--- RECORDS SUPPLIED ---

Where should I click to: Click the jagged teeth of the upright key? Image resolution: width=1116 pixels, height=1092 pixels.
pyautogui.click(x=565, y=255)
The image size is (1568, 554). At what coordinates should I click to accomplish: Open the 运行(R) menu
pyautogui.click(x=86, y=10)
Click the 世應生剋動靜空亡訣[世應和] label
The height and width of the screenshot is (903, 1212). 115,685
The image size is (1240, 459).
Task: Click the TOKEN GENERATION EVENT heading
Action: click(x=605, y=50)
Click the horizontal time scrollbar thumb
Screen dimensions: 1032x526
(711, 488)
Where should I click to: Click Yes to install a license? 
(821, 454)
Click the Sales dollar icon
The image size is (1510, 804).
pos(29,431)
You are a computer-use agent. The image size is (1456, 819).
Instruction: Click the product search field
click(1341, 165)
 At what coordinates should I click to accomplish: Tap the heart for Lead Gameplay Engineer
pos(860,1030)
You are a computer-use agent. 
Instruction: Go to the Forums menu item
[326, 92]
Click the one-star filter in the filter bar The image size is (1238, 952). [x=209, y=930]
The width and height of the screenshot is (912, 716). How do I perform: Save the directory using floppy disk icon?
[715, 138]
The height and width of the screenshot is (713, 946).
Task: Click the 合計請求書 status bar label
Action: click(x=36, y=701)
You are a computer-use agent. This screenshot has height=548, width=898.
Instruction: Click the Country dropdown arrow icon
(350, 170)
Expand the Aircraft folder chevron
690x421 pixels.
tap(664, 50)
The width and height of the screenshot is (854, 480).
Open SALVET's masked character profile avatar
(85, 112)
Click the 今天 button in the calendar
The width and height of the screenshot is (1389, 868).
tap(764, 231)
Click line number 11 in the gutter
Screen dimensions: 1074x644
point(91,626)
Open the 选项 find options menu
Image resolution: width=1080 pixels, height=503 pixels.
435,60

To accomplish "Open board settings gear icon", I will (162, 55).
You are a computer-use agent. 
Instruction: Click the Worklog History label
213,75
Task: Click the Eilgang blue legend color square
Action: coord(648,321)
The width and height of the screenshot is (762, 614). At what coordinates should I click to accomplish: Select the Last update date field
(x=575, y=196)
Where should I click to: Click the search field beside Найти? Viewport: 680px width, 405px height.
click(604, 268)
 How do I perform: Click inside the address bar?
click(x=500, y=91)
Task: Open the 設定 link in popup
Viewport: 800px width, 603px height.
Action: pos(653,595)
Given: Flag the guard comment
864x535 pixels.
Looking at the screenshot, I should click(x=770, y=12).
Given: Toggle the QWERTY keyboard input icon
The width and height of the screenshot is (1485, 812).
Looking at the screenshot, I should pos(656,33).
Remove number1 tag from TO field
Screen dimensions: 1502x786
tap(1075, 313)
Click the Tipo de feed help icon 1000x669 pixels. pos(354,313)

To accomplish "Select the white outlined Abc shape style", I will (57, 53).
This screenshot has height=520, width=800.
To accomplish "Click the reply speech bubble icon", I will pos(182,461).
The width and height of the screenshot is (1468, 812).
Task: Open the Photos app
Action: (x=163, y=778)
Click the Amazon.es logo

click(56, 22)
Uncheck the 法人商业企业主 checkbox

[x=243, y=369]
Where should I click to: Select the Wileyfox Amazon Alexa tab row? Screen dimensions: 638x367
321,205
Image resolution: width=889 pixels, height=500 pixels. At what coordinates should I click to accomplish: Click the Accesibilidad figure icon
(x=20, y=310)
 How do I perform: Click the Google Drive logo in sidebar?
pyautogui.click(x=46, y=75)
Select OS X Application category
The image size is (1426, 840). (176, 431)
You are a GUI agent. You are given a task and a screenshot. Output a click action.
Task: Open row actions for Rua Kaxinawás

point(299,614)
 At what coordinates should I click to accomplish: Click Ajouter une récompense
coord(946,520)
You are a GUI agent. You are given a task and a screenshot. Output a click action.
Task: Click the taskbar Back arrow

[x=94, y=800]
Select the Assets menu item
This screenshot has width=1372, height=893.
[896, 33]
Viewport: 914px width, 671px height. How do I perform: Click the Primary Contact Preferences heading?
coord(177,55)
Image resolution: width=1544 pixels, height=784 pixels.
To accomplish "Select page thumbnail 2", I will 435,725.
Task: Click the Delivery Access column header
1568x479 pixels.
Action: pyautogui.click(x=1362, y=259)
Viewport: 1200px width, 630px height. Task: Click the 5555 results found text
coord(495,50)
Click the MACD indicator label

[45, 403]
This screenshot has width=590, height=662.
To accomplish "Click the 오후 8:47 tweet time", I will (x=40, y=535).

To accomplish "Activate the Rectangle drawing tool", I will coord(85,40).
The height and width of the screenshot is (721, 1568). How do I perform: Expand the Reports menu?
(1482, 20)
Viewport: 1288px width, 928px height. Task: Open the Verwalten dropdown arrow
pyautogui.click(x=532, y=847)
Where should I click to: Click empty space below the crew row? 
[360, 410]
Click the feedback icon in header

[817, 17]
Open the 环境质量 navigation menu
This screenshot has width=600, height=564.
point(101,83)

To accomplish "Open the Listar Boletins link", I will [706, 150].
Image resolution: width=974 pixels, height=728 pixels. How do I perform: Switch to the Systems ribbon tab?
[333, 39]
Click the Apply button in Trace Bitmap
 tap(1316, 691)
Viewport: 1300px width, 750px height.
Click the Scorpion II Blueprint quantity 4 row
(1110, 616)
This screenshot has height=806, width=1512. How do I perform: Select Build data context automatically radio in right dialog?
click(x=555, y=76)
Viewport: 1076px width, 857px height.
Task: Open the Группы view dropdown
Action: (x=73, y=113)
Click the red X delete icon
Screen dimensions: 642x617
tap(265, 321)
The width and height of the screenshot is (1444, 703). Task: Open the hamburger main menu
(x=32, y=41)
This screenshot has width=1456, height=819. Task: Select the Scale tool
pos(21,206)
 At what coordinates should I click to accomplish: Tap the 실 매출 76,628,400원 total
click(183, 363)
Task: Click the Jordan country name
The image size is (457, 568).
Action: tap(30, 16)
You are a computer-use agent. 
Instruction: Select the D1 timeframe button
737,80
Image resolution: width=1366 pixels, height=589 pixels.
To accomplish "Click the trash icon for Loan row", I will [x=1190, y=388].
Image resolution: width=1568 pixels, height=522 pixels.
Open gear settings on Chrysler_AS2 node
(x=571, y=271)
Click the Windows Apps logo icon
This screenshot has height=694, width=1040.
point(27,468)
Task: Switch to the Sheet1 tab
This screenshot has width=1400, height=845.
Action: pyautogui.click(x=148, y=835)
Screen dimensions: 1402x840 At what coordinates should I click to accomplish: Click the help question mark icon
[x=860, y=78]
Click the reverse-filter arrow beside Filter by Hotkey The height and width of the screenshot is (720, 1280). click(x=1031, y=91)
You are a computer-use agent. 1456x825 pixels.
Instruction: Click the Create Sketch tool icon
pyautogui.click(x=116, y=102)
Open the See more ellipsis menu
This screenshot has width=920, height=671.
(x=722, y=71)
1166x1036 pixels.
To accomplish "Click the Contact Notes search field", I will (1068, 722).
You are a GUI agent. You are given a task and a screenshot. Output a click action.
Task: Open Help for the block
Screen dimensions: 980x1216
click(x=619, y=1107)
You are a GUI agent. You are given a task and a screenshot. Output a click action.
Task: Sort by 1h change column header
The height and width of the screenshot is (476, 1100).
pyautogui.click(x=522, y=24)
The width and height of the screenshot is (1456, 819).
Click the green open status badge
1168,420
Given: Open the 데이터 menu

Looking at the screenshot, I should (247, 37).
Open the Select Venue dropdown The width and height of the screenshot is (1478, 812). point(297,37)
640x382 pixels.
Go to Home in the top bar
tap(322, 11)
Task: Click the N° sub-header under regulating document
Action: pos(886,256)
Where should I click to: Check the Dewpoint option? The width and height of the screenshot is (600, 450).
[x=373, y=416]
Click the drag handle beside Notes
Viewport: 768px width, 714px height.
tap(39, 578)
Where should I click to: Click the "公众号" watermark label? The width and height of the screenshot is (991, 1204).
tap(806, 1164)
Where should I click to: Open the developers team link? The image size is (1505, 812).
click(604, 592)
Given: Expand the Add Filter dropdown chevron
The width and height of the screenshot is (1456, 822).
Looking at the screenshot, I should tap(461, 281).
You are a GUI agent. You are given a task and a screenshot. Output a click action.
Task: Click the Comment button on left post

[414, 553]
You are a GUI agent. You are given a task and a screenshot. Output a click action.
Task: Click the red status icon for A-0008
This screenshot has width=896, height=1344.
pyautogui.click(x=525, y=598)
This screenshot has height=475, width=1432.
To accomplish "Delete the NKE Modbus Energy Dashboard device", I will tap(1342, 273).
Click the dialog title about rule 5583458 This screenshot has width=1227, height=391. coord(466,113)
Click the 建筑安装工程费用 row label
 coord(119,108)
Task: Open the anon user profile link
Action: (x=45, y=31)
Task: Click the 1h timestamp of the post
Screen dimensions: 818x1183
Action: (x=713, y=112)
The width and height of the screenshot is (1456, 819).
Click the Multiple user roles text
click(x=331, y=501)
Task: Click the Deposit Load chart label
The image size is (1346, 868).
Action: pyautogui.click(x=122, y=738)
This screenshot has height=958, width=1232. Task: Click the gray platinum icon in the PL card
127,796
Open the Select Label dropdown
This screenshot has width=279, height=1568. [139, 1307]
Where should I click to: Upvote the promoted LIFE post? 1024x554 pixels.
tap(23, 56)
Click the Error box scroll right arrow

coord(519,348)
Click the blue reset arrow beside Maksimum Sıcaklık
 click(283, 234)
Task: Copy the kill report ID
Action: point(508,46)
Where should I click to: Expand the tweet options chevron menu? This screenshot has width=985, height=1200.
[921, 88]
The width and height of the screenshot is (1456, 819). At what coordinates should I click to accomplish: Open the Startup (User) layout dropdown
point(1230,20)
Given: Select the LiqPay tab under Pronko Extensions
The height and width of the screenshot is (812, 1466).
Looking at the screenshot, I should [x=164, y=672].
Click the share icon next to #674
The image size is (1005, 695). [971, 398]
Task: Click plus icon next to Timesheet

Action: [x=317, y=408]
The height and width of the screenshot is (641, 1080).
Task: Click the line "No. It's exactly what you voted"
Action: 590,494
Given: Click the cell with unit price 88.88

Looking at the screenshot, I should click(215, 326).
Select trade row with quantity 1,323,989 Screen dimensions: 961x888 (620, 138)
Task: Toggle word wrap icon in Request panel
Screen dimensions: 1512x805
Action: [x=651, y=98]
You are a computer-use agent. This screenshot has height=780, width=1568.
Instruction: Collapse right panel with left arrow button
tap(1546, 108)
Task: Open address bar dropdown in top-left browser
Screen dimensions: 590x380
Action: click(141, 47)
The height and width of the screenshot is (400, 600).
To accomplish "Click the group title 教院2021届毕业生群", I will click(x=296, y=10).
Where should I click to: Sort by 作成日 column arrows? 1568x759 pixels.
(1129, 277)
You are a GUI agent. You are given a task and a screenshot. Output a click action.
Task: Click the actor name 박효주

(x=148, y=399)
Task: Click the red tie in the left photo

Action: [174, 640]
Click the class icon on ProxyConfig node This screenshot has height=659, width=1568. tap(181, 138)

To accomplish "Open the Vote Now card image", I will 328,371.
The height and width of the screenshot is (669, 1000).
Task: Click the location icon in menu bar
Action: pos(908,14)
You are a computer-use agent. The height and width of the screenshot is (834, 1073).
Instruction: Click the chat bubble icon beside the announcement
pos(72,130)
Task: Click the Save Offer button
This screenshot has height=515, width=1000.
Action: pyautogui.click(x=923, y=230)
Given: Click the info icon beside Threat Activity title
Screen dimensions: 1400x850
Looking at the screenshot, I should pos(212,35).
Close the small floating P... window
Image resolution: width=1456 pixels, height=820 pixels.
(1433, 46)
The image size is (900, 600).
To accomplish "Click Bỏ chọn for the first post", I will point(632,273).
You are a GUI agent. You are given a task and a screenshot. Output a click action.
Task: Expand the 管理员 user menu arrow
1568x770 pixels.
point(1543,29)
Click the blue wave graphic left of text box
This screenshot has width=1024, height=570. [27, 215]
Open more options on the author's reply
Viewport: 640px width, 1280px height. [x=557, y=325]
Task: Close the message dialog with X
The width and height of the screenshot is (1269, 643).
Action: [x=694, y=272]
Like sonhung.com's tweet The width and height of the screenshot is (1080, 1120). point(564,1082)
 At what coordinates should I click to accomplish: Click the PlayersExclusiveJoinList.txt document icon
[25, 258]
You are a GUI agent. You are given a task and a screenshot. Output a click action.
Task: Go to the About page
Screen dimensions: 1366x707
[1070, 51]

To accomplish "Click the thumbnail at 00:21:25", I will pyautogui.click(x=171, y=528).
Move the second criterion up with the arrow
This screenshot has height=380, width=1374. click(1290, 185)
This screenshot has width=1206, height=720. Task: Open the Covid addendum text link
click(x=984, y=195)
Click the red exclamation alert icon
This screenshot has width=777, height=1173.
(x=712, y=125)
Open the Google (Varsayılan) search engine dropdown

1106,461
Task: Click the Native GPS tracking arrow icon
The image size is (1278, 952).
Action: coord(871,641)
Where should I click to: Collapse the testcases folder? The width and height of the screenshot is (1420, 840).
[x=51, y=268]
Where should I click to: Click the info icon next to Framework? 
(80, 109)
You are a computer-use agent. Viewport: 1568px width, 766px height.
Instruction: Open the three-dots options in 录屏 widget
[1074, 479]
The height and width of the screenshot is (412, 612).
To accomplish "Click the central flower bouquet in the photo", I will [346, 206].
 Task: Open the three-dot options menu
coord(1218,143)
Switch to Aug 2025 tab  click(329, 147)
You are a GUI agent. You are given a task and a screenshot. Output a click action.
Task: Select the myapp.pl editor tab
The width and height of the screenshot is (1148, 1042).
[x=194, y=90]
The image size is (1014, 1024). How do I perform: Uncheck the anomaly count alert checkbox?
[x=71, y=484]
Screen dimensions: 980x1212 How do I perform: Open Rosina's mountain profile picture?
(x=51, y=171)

---

EXERCISE INSTRUCTIONS: Show every line of the listing above that contains the word "alert".

EXERCISE ANSWER:
Click the red exclamation alert icon
The image size is (1014, 1024). How do I perform: Uncheck the anomaly count alert checkbox?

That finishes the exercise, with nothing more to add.